** Required tasks **
1. In the account of nursing a stuffy-nosed baby at night, how long does the writer get to sleep before the next waking?
2. Carry on the account of nursing a stuffy-nosed baby at night, starting right after its last sentence.

## begin Text provided

Probably, Tova feels just as miserable as me. She can't breathe through her nose because there are green and yellow rivers of boogies. She wakes up every couple of short something-or-others to ask for help and a little boobie snack. Lars suckers out her nose in his sleep, then I hook that little fella on my ta-ta that faces the center of the bed (so she won't roll off the side of the bed) and lay there while she nurses with my eyes close, in misery, waiting for her to stop using me as a pacifier. Then I get 35-minutes of sleep until we're at it again. In the mean time, my left boob becomes engorged and 8-times the natural size a boob oughta be.

Don't ask me why I only feed her on the inner boob at night. I don't want to talk about it. It was awful. (She fell off our bed one night as I was nursing her on lefty! Just fell off! My tube sock boob couldn't hold her! Dang it.) I don't want to talk about it. Don't make me tell you.

## end Text provided
## begin Data segment

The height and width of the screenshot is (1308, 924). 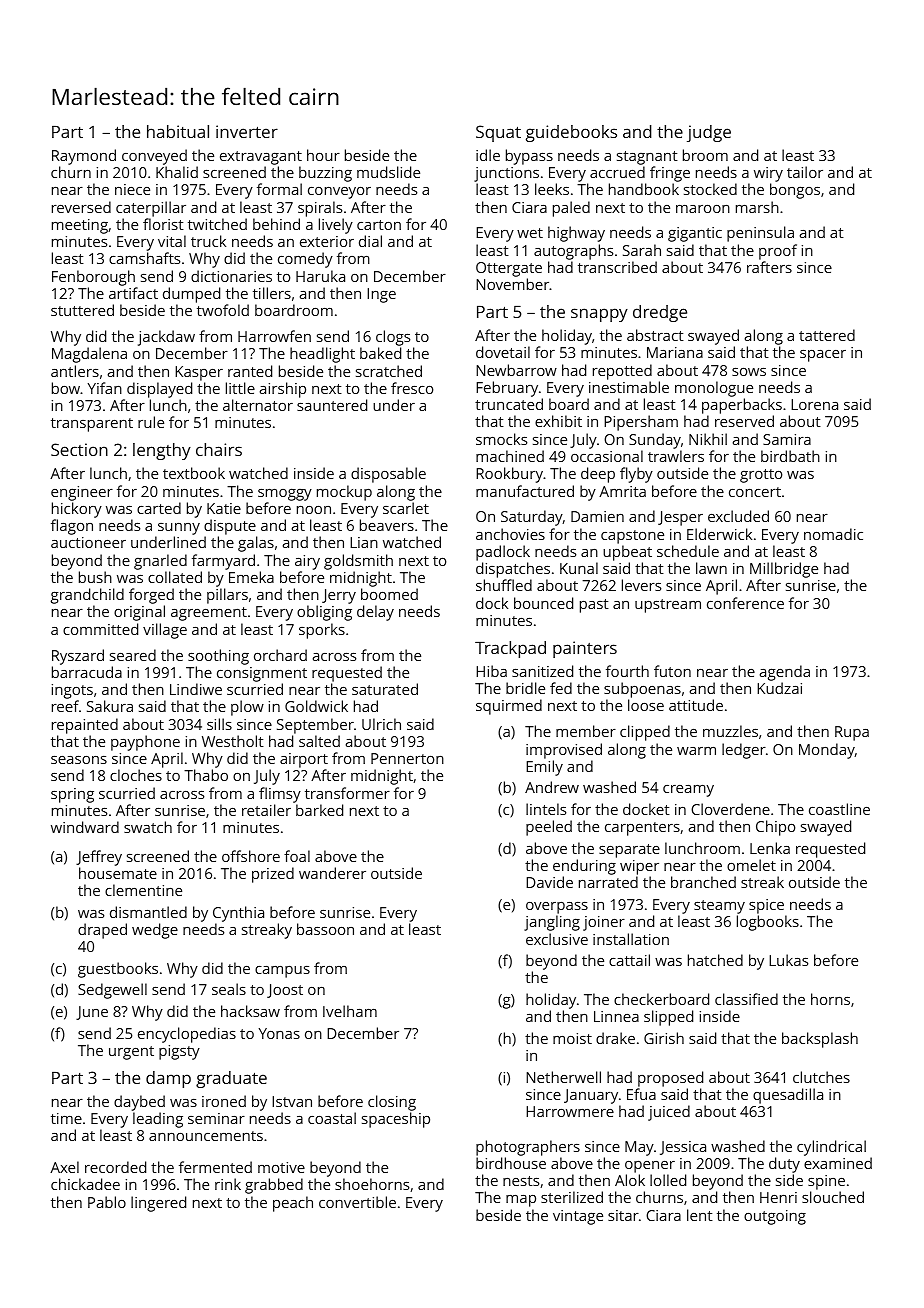 I want to click on Magdalena, so click(x=89, y=355).
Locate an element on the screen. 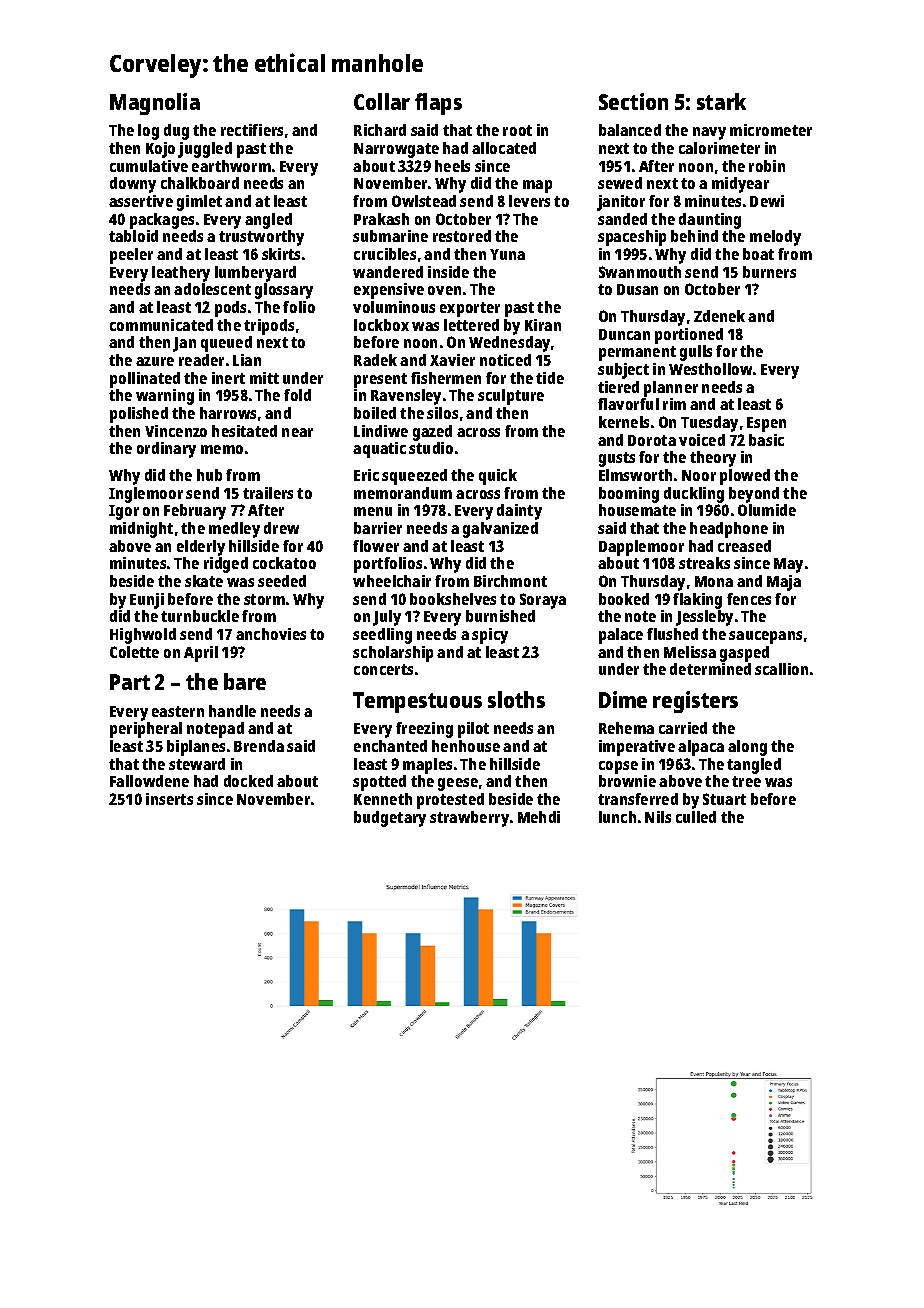 This screenshot has width=924, height=1308. Zdenek is located at coordinates (719, 316).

## end Data segment

** Response list **
1. 35 minutes.

2.
Tonight is the night things are going to change. My husband is going to have to accept the fact that while this could be a teensy-weensy bit teething, and a teensy-weensy bit growth spurt (his old standbys when the baby shit hits the fan) that this is really a cold and that if we're going to get through this then I am going to have to sleep tonight. As in this night. Red wine, vicodin, ambien, Nyquil -- whatever it takes, thy will be done.

He plans on going surfing tomorrow morning at 6 a.m. I guess he's taking Tovey Marge with him because I, for one, do not intend to be operable.

3 comments:

Mommela said...

Sweet, sweet Sleep. I hope you get to meet her sometime very, very soon.

Brian said...

You guys ever switch sides on the bed for a night or two? It can be new and exciting, from my experience.

Anonymous said...

:( It's so hard to be the mom when you are sick and so are your babies. I'm rooting for you!